Today I went to the hair dresser and was in the chair for about 3 hours. Now, I don’t like going to the hair salon but as I like to change my hair cut and colour as frequently as I change my underwear, the hair dresser now seems to be a place I frequent.
Over two years ago now, I started to go lighter as my ageing skin was too stark against the dark colours I was choosing. I decided to put some highlights in my hair varying everything from auburn, chestnut and ash blonde.
Here’s my 2019 & 2020 look (my favourite).
Meanwhile here was my 2018 look – totally dark and long. I look different. Too corporate, professional and austere for my liking. I should be running a company or some such. As this is the LAST thing I’d ever want to imagine for myself, this hair cut simply HAD to go.
During lockdowns, I was looking at how many women had simply let their grey grow out and I recalled in 2017, I did exactly the same thing. It was excruciating to wait for up to a year before my natural pepper hair came through wiry and rough. I don’t care much for cutting hair short either because in my Navy years I had it extremely short (I recall the times I used to head into the barbers of HMAS Cerberus or the one at RMC Duntroon in Canberra and ask them to put the shaver to my hair (I started doing this earlier going through Officer Training at HMAS Creswell in Jervis Bay where having long hair at this busy was simply a hindrance). I got tired of the short hair afterwards and then grew my hair right down to my back and it was quite thick. However most of the time it was scrunched away into a HUGE bun at the back at times making it difficult for me hat to sit in my head properly.
Once I got out of the Navy and entered corporate world, I left my hair long but it never felt “like me”. People kept touching it or saying things, “wish I had your hair” but as I got older, the hair started becoming grey at the roots, as it does and I was always touching up the roots. It was annoying for me to have to do this.
Over the years, I decided to cut it and reached a point where the layered chin length bob was “my cut”. My best cuts seem to be French bobs and layered cuts.

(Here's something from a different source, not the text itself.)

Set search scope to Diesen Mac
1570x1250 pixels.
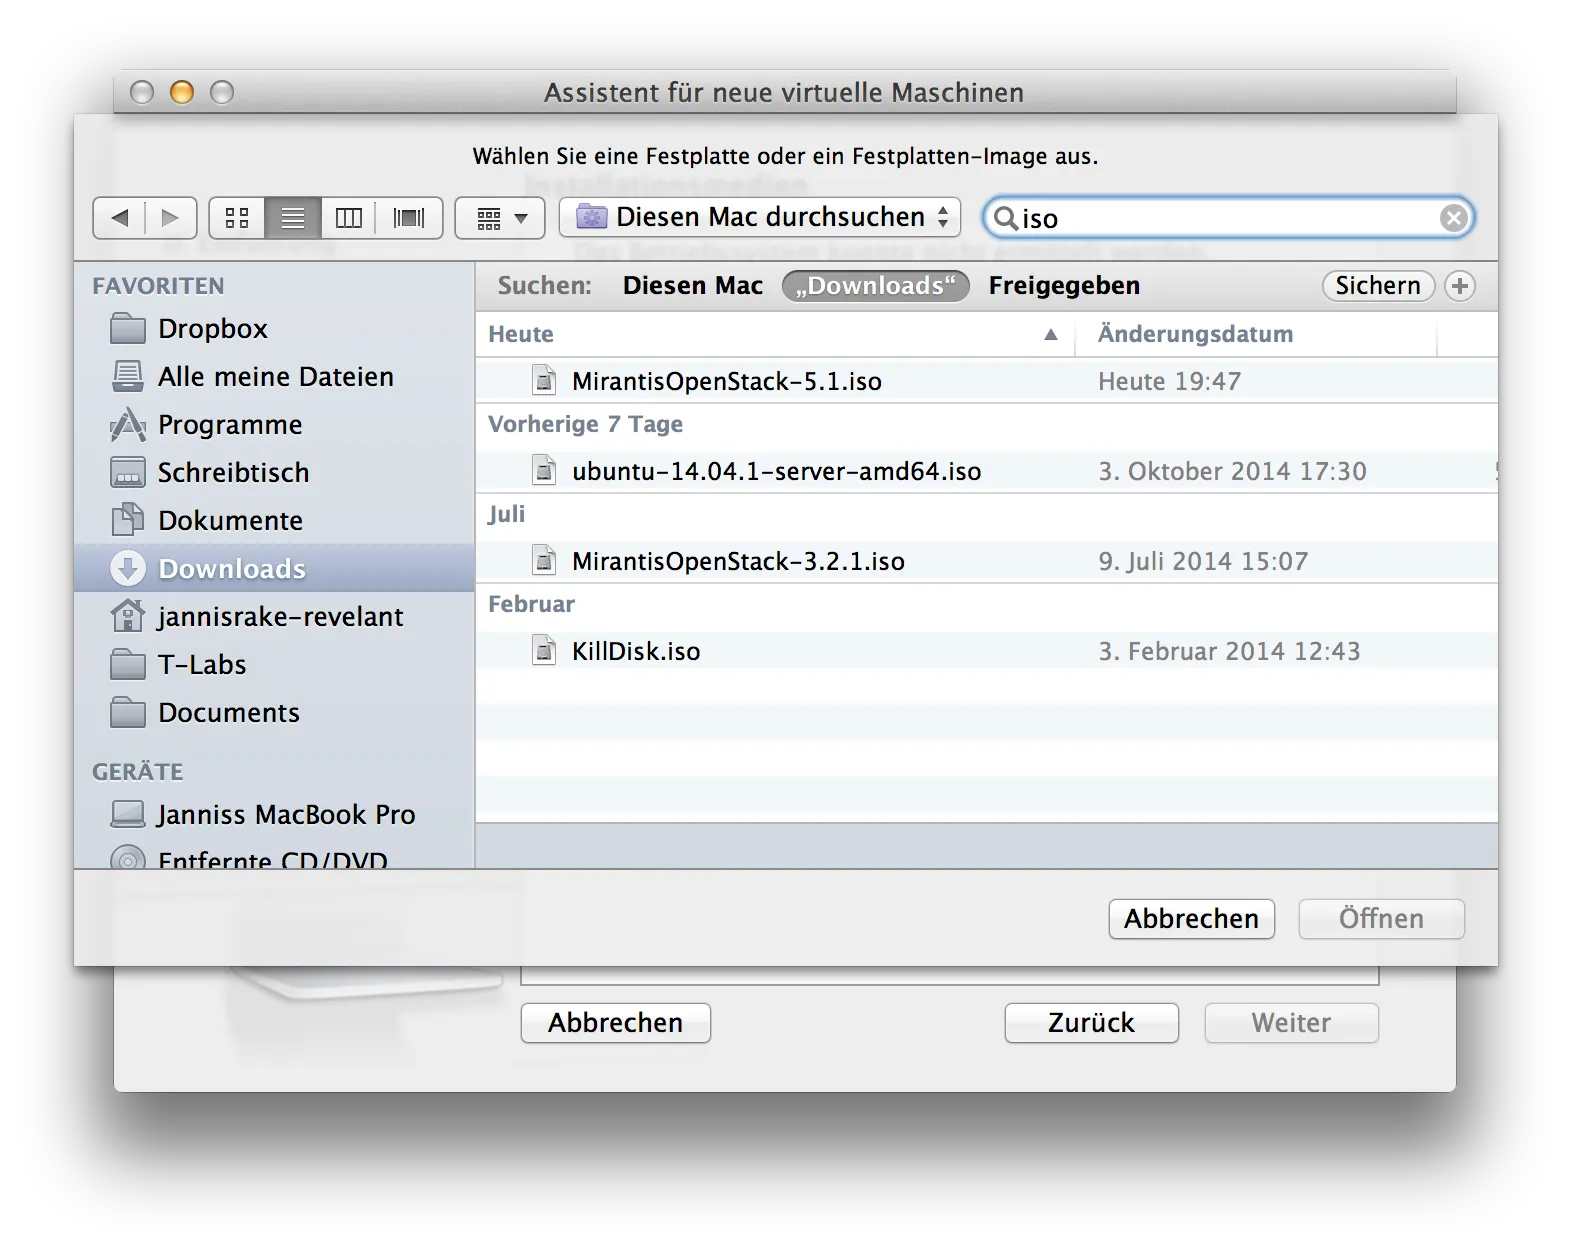692,286
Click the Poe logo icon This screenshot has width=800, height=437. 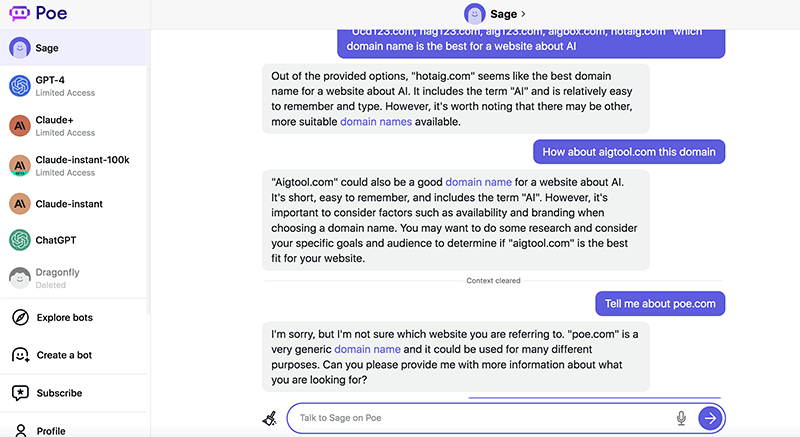[x=20, y=14]
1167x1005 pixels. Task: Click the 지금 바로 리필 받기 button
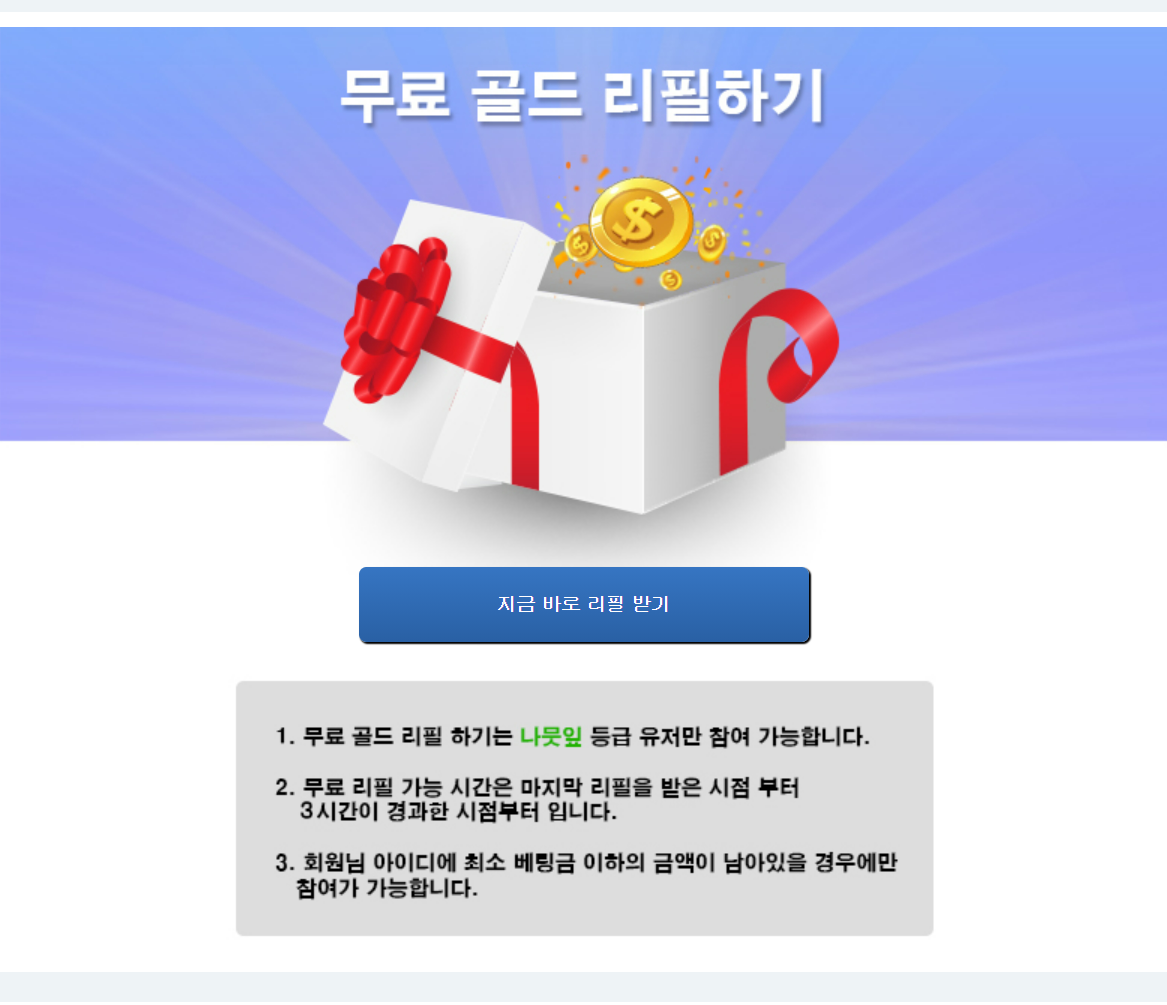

These seemed to fit my face, my lifestyle, and it was just “me”. It also fitted with my preferred way of doing makeup and the types of clothes I like to wear which I can describe as natural classic. Not too relaxed or casual, never suits nor trends.
I also loved that I could curl it or flat iron it to wear new styles dependent on my mood. I noticed that when I changed the hair colour, I also had to change the colours of my clothes or makeup but it gave me the freedom to experiment with different looks. Learning to express creativity through makeup and clothes was an outcome of changing hairstyles. I never used to do that in my younger years. (In fact, I never wore makeup until quite late in life in my late 30s).

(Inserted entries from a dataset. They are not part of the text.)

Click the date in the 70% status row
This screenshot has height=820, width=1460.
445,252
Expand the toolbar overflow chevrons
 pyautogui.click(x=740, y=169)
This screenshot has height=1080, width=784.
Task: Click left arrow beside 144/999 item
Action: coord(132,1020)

However back in 2017, I decided to really make a drastic change and let all my dyed hair grow out and then HACK the hair off completely in the back and sides and leaving it long on top like you can see in this video below. I didn’t mind this hair cut but I didn’t like how the back looked. Also my hair was WIRY. It was like I had steel wool for hair. No one told me about how my hair would feel.
The other thing I noticed were the amount of compliments by strangers on the street.
It was really weird. People always seem to comment on grey hair.
Women would come up to you on the street and look at your hair and exclaim in one breath, “how fabulous is your hair” then quickly follow it, “I could never leave mine grey.”
There seems to be a stigma with grey hair.
To be fair, I didn’t leave the grey in because by 2018, I had changed it again….
I think grey hair is a state of mind and attitude.
There are so many women who look fantastic with their grey hair and what I notice about all of them is their attitude. I mean, look at these women….They look fantastic!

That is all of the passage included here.